Protect data offloaded to GPU-accelerated environments with OpenShift sandboxed containers

The rapid growth of AI has transformed the security landscape for enterprise and cloud infrastructure. As organizations increasingly use GPU-accelerated environments for sensitive computations such as model training and data analytics, protecting the integrity and confidentiality of data and code in-use has become a crucial concern, often addressed through confidential computing technologies.

Modern CPUs provide technologies such as AMD SEV-SNP and Intel TDX that create trusted execution environments (TEEs) to safeguard data and code. TEEs ensure that memory can only be accessed within their trusted boundaries, blocking external write attempts and returning only encrypted data on reads.

However, GPUs exist outside the CPU TEE's trust boundary and cannot access its memory.
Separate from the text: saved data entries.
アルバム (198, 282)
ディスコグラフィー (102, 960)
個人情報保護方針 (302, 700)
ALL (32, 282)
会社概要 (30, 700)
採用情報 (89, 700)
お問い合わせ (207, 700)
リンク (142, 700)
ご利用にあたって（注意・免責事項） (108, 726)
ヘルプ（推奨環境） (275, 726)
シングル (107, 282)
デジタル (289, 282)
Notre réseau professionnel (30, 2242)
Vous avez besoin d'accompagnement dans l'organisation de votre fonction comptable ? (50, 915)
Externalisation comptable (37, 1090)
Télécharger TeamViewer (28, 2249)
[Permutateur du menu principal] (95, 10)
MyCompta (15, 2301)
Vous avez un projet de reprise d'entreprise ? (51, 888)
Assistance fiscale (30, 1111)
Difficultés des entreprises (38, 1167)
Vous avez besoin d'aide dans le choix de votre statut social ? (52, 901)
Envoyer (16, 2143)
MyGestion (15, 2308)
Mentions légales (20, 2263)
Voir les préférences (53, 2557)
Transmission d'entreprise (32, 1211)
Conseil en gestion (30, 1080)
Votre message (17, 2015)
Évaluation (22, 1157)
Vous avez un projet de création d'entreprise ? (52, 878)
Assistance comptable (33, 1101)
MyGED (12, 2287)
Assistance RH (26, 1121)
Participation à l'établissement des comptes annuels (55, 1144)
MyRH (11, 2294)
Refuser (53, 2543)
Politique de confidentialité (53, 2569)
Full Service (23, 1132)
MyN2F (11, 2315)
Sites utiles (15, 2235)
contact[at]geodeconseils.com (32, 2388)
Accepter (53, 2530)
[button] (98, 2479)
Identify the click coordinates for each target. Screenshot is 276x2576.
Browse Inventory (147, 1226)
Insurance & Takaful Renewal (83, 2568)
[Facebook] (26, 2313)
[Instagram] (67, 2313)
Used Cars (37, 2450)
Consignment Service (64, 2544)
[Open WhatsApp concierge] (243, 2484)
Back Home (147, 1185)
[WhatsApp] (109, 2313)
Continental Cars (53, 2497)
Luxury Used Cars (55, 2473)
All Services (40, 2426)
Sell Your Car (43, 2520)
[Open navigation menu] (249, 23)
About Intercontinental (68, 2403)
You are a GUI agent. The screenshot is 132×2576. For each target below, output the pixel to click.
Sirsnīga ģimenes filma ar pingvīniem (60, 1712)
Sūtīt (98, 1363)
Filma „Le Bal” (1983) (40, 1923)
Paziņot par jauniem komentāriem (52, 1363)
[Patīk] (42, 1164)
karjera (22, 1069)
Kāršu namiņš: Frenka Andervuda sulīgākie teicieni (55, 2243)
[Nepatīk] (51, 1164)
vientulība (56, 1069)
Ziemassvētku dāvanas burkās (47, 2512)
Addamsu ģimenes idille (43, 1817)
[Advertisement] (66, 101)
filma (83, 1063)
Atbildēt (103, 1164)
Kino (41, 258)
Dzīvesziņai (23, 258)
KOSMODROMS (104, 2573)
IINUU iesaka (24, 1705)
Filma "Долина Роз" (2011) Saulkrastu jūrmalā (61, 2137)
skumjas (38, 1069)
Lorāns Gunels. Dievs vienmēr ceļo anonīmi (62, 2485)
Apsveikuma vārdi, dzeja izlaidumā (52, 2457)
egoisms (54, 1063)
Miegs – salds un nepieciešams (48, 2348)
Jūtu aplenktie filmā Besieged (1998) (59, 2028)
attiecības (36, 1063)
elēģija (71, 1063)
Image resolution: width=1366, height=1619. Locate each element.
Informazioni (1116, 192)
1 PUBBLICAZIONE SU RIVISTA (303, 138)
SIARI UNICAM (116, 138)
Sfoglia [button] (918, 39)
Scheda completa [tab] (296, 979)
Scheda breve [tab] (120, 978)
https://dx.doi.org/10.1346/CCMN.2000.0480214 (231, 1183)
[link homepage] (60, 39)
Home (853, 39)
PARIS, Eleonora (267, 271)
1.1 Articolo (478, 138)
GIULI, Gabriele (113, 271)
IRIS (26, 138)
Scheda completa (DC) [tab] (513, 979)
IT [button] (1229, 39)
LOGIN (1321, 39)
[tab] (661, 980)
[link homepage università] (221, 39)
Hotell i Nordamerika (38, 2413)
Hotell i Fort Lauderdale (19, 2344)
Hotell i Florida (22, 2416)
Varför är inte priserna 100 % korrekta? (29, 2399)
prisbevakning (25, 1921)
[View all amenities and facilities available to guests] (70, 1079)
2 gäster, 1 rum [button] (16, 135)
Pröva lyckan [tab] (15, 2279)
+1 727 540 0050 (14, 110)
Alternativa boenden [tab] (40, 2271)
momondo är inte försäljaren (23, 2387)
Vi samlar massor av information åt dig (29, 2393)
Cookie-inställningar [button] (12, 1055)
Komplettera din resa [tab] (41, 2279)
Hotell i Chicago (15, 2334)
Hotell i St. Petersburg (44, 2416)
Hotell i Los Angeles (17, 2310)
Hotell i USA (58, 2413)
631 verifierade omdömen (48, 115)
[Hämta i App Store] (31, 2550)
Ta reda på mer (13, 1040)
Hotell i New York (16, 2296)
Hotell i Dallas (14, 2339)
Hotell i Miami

To include a GPU within the CPU TEE's trust boundary (i.e., confidential GPU), the following must hold:

The GPU must support confidential computing.
Configure and initialize the GPU in confidential computing mode.
Secure the communication between the CPU TEE and GPU.
Attest the GPU before use to ensure trust.

Confidential computing on NVIDIA GPUs

NVIDIA introduced confidential computing on NVIDIA Hopper with support on Blackwell and continuing on to Rubin, which is the 3rd generation confidential computing enabled GPU. H100 was the first GPU that protected the confidentiality and integrity of data and code in use.

Confidential Computing GPUs extend the CPU's trusted execution environment to the GPU and open the door to many use cases where using a shared infrastructure (cloud, colocation, edge) was not possible in the past due to the need to protect data and code in use, and because previous confidential computing solutions were not performant or flexible enough for many workloads.

NVIDIA confidential computing creates a hardware-based trusted execution environment (TEE) that secures and isolates the entire workload running on NVIDIA Hopper and Blackwell GPUs today, and Rubin in the future.

You can establish a confidential computing environment through full CPU TEE and GPU TEE isolation, supported by strong hardware-based security featuring three key elements:

On-Die Root of Trust (RoT): Before the operating system can communicate with the GPU, the GPU utilizes the RoT to verify the authenticity of the firmware running on the device, ensuring it has not been tampered with by the device owner.
Device attestation: This feature enables users to confirm that they are interacting with authentic NVIDIA GPUs that have confidential computing capabilities. It ensures that the security state of the GPU aligns with a known and trusted secure state, including its firmware and hardware configuration.
Encrypted transfers between CPU and GPU: Data transfers between the CPU and GPU are encrypted and decrypted at PCIe line rate using a hardware implementation of AES256-GCM. This method provides both confidentiality and integrity for data transferred across the bus, with encryption keys accessible exclusively to the CPU and GPU TEEs.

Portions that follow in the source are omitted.